Table 3: Changes to Device Identity Authentication Table Resulting from LDAP and Security Policy Changes

Changes to Device identity Authentication Table Entries

IP Address

Device Information

Group

Original Entries

192.0.2.10

device1

group1, group2

192.0.2.11

device2

group3, group4

192.0.2.12

device3

group2

Same Entries After group2 Is Deleted

192.0.2.10

device1

group1

192.0.2.11

device2

group3, group4

192.0.2.12

device3

This entry no longer contains groups.

Security Policy Matching and Device Identity Profiles

The device follows the standard rules for matching traffic against security policies. The following behavior pertains to the use of a device identity profile in a security policy for determining a match:

  • Use of a device identity profile in a security policy is optional.

    • If no device identity profile is specified in the source-end-user-profile field, any profile is assumed.

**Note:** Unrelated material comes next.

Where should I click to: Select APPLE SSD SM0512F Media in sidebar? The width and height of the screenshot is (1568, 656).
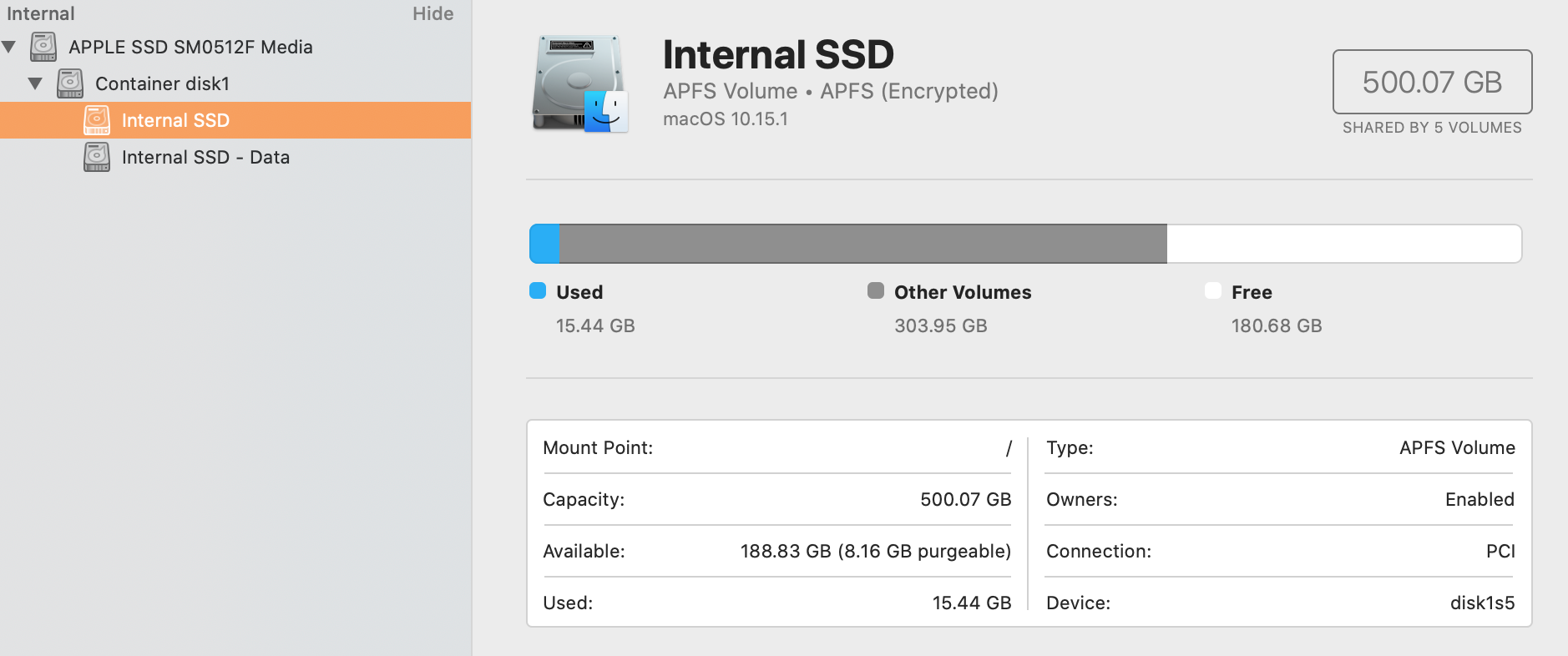(x=190, y=47)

    • You cannot use the keyword any in the source-end-user-profile field of a security policy.

      If you use the source-end-user-profile field in a security policy, you must reference a specific profile. The device from which the access attempt is issued must match the profile’s attributes.

  • Only one device identity profile can be specified in a single security policy.

  • A security policy rematch is triggered when the source-end-user-profile field value of the security policy is changed. No rematch is triggered when an attribute value of a profile is changed.